Action item ▸ Retype only the lines running from the beginning of the entries below to the line with "Given: Click the 星期四 red legend color dot", both included. Do not include pictures.

(Stored records)
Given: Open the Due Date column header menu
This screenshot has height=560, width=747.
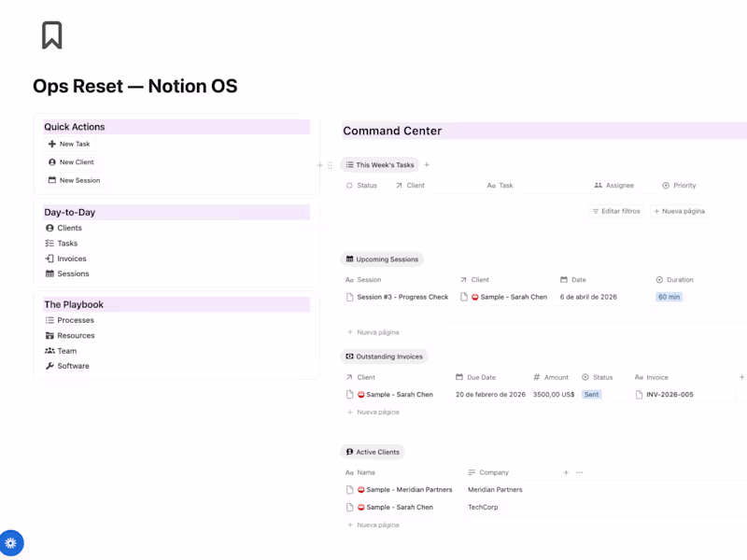Looking at the screenshot, I should (481, 377).
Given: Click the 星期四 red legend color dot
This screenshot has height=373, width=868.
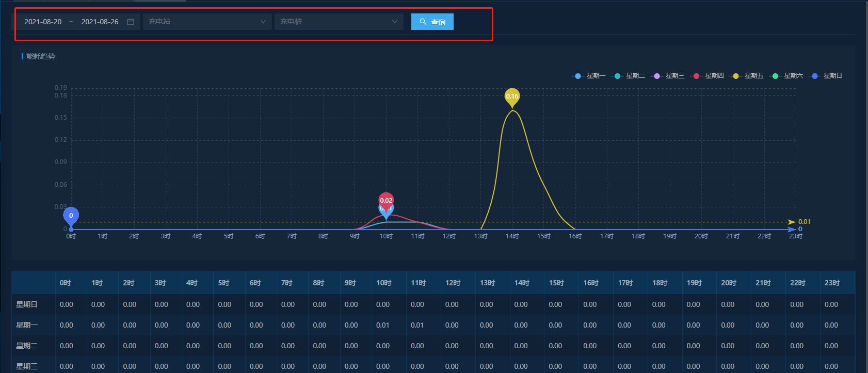Looking at the screenshot, I should [696, 76].
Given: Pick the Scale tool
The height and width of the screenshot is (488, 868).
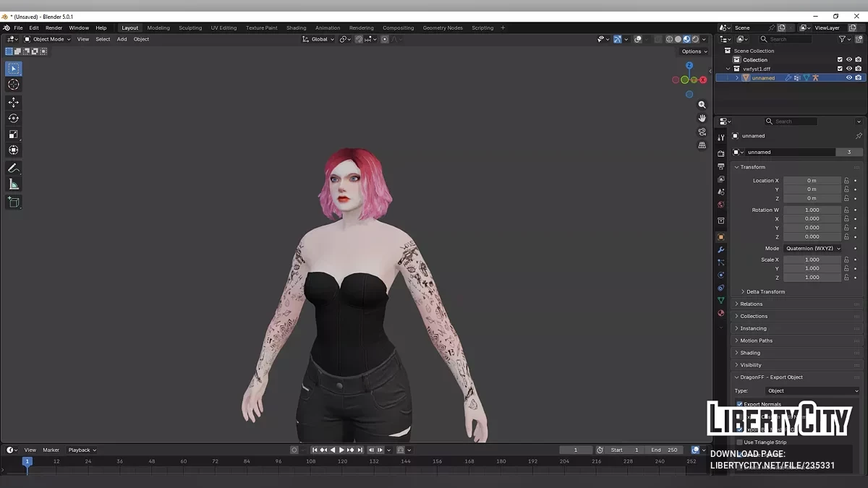Looking at the screenshot, I should [x=14, y=134].
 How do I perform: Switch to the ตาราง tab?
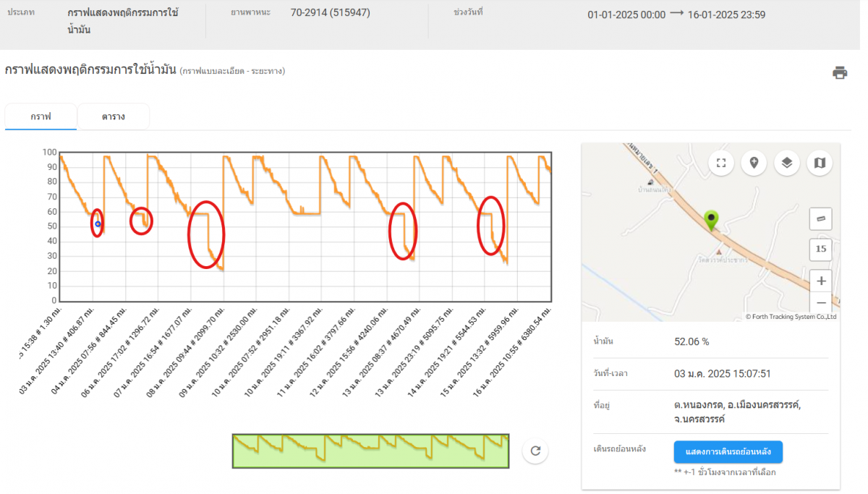113,116
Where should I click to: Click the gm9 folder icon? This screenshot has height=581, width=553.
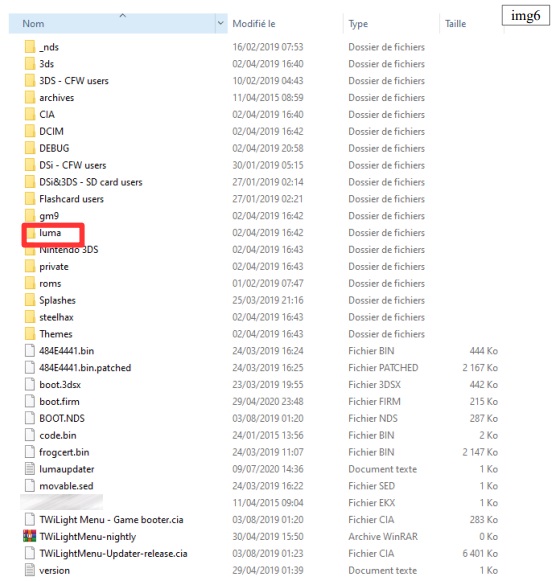click(x=30, y=216)
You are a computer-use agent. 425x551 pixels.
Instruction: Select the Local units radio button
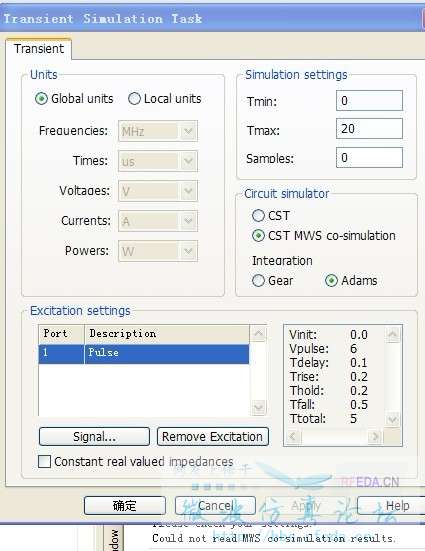[x=134, y=99]
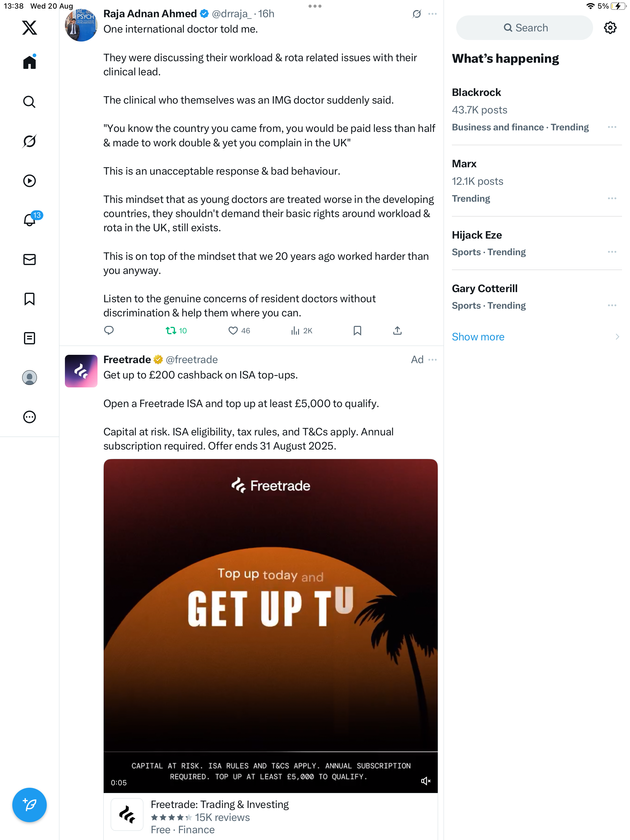Toggle repost on Raja's post
Screen dimensions: 630x840
click(171, 330)
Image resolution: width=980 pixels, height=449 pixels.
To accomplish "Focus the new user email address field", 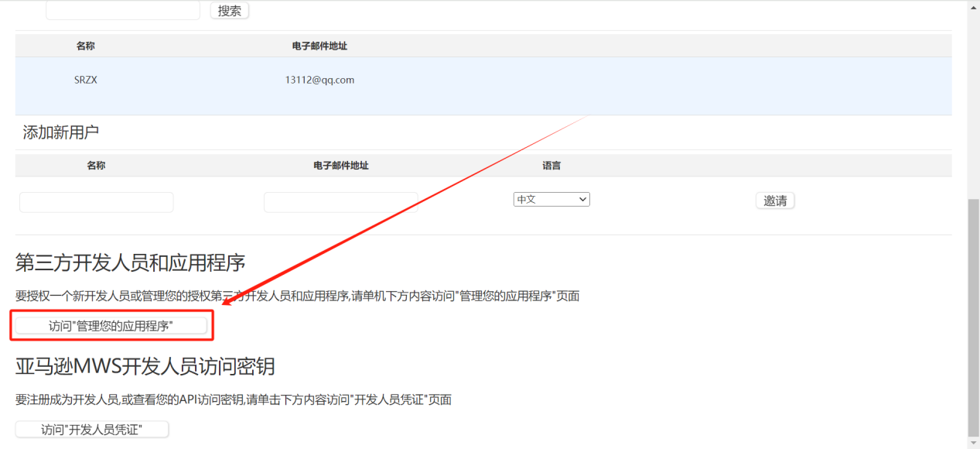I will pyautogui.click(x=340, y=202).
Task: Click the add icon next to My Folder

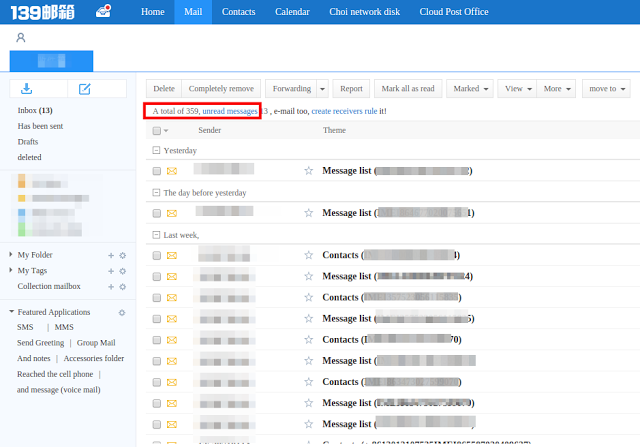Action: [x=111, y=255]
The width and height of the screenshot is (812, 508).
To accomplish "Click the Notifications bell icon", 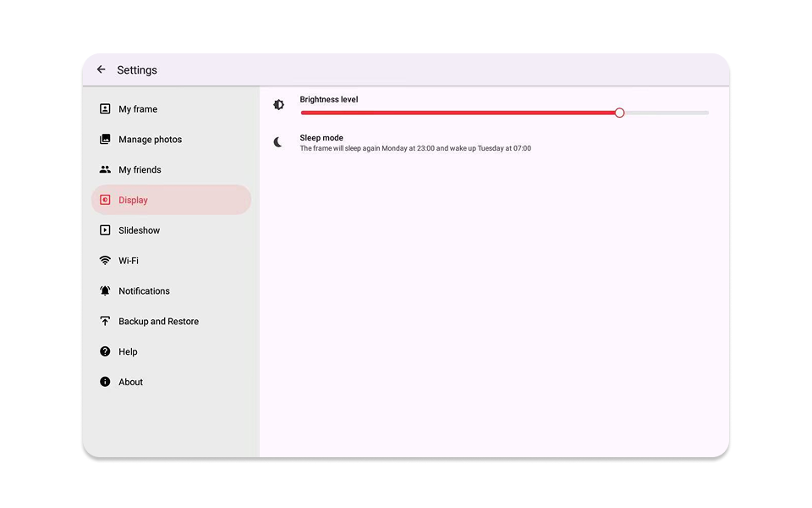I will [105, 290].
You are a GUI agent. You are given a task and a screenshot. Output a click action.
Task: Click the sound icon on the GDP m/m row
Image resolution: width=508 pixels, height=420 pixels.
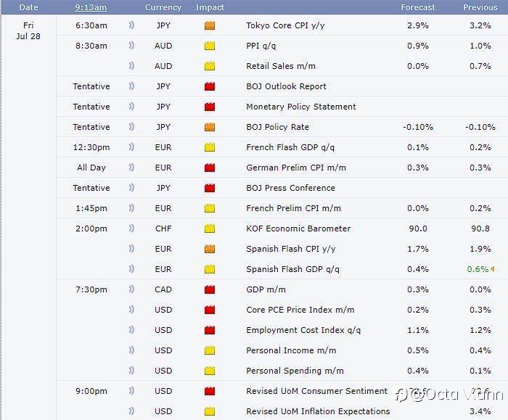pyautogui.click(x=131, y=289)
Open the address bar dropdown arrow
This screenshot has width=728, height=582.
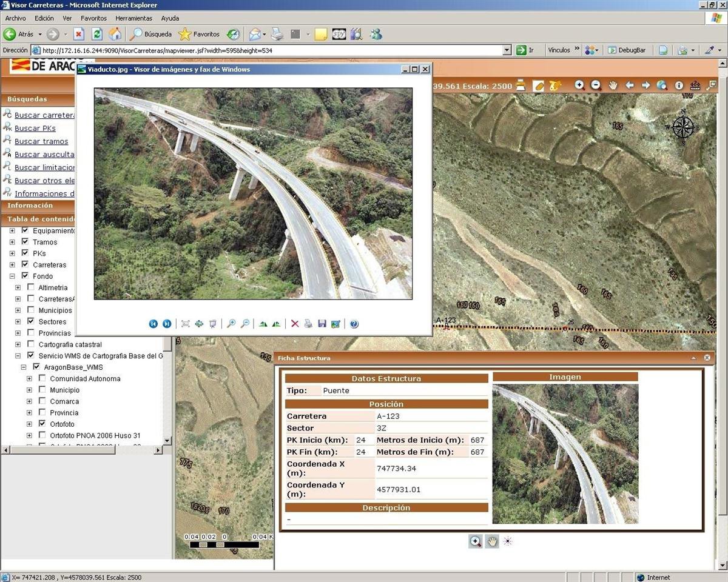tap(507, 50)
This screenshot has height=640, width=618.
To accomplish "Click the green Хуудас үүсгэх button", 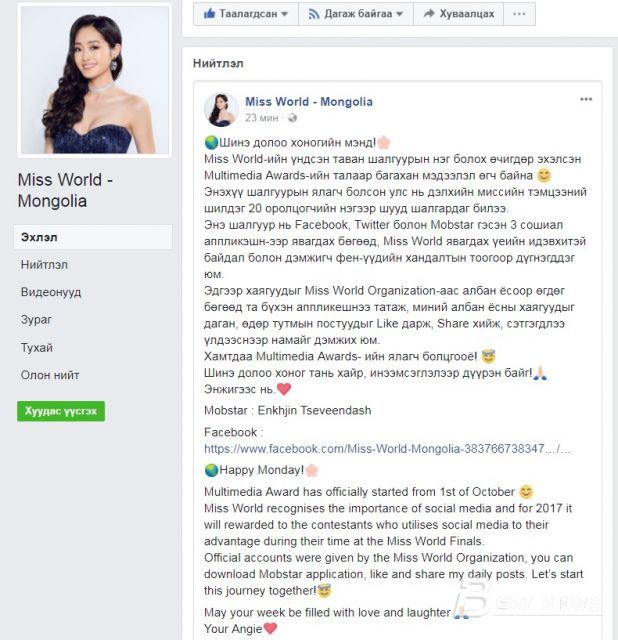I will [61, 411].
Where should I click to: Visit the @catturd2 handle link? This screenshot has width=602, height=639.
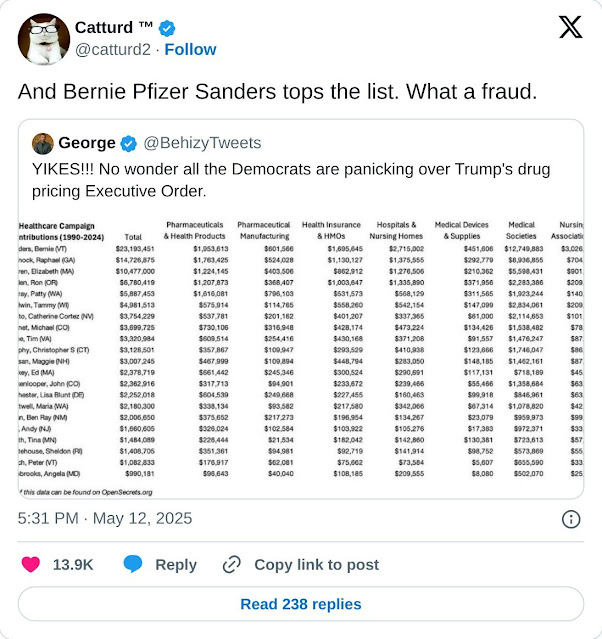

Final answer ▸
Given: Open the Due Date column header menu
This screenshot has height=560, width=747.
Looking at the screenshot, I should (481, 377).
Given: Click the 星期四 red legend color dot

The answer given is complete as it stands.